MPPE pede júri popular para delegado que atirou contra ambulante em Noronha
Vítima teve perna amputada após disparo motivado por ciúmes; defesa alega legítima defesa
Siga o Tribuna Online no Google
O Ministério Público de Pernambuco (MPPE) solicitou à Justiça que o delegado Luiz Alberto Braga de Queiroz, de 38 anos, seja levado a júri popular por tentativa de homicídio duplamente qualificado. O policial civil é acusado de atirar contra o ambulante Emmanuel Pedro Apory, de 26 anos, durante uma festa em maio de 2025, em Fernando de Noronha. O ferimento causado pelos tiros resultou na amputação de parte da perna da vítima.
A investigação aponta que o crime foi motivado por um ciúmes. Segundo o promotor Fernando Cavalcanti Mattos, o delegado planejou o ataque após saber que Emmanuel havia trocado contatos com a companheira dele em uma academia. Testemunhas confirmaram que a interação entre os dois teve apenas objetivos profissionais.

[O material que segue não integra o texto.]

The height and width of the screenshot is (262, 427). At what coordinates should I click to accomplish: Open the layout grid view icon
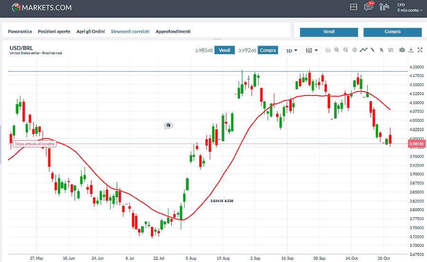353,7
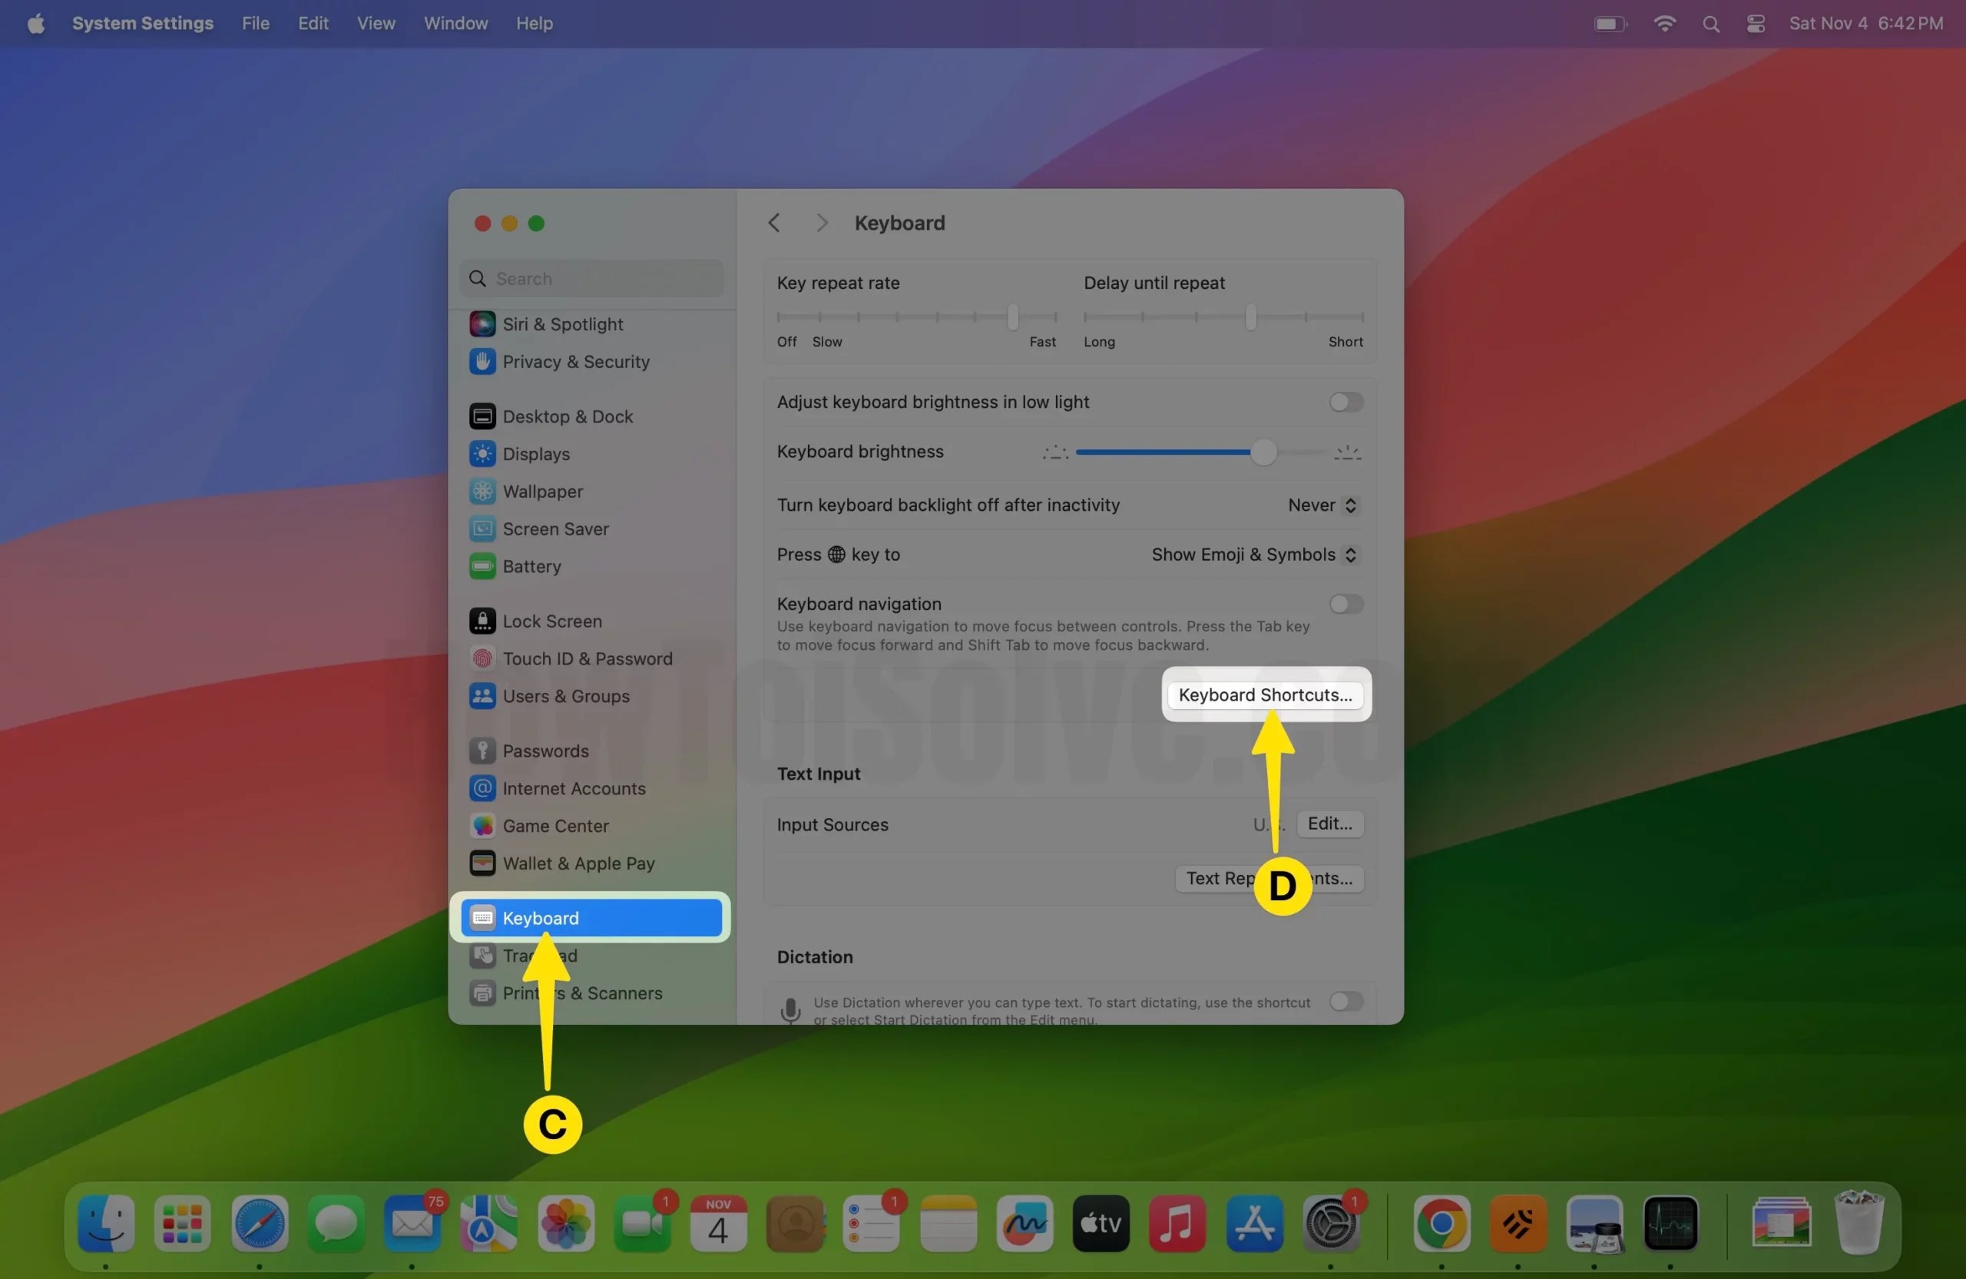This screenshot has height=1279, width=1966.
Task: Click the Keyboard Shortcuts button
Action: tap(1265, 694)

O MPPE sustenta que o delegado premeditou o crime e ainda cometeu omissão de socorro ao fugir do local após atirar contra a vitima. Os advogados de acusação também solicitam o julgamento pelo Tribunal do Júri, além de indenizações por danos morais, materiais e estéticos. Eles ainda pedem que, em caso de condenação, o réu perca seu cargo público por abuso de autoridade e desvio de finalidade do uso de arma funcional.

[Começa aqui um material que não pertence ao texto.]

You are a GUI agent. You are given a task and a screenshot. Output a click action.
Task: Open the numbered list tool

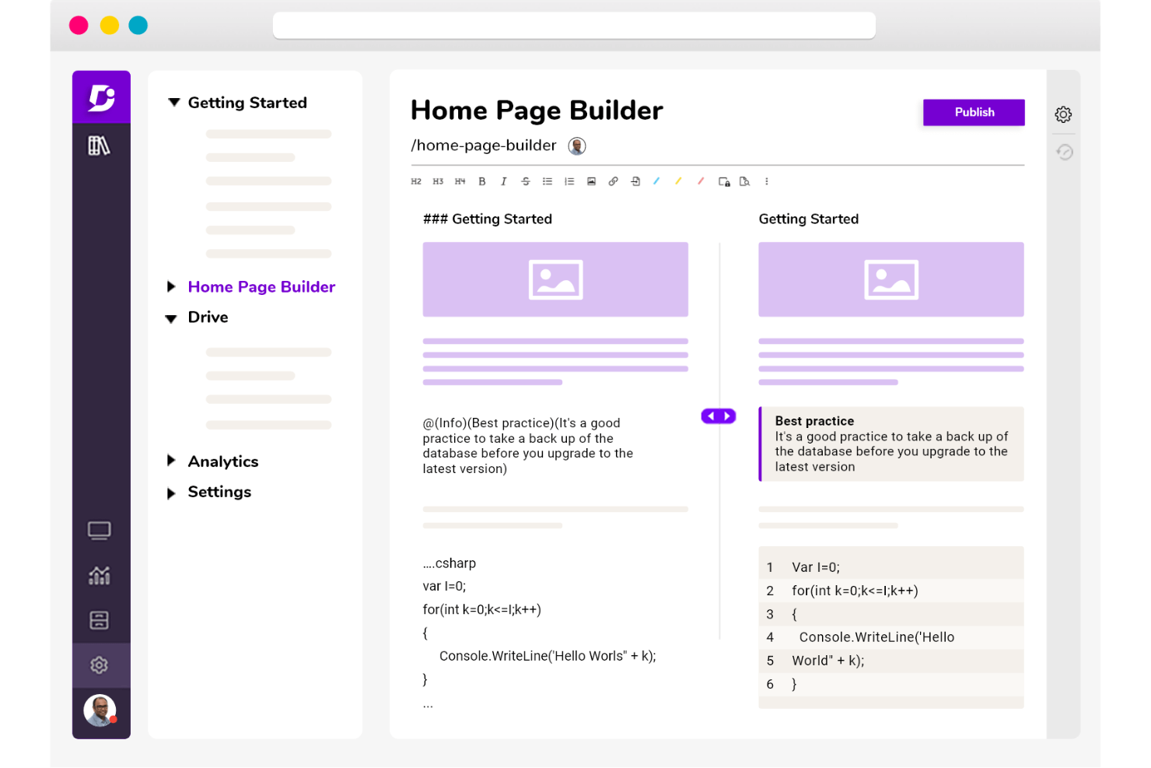coord(569,181)
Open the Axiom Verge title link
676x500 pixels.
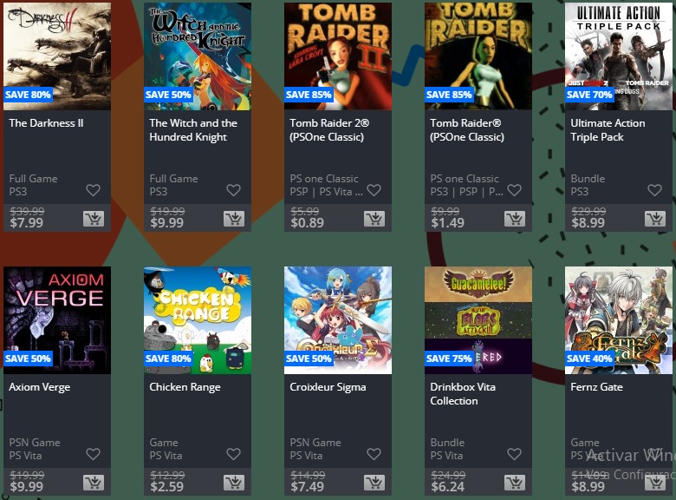(x=40, y=387)
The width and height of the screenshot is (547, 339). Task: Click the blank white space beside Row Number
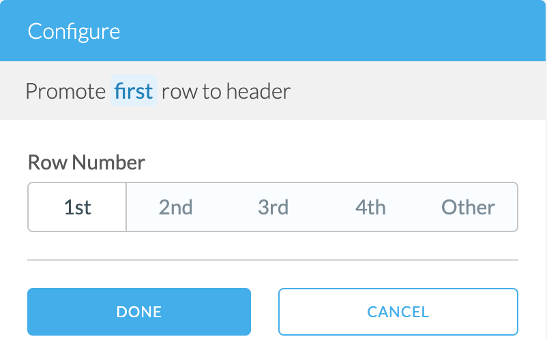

Por outro lado, a defesa do delegado Luiz Alberto, nega as acusações e sustenta a tese de legítima defesa. Em nota enviada a imprensa, os advogados do acusado criticaram o pedido do MPPE, afirmando que o documento carece de objetividade técnica e apresenta ofensas pessoais contra o acusado. O caso aguarda decisão judicial para confirmar se o réu irá a julgamento via juri popular.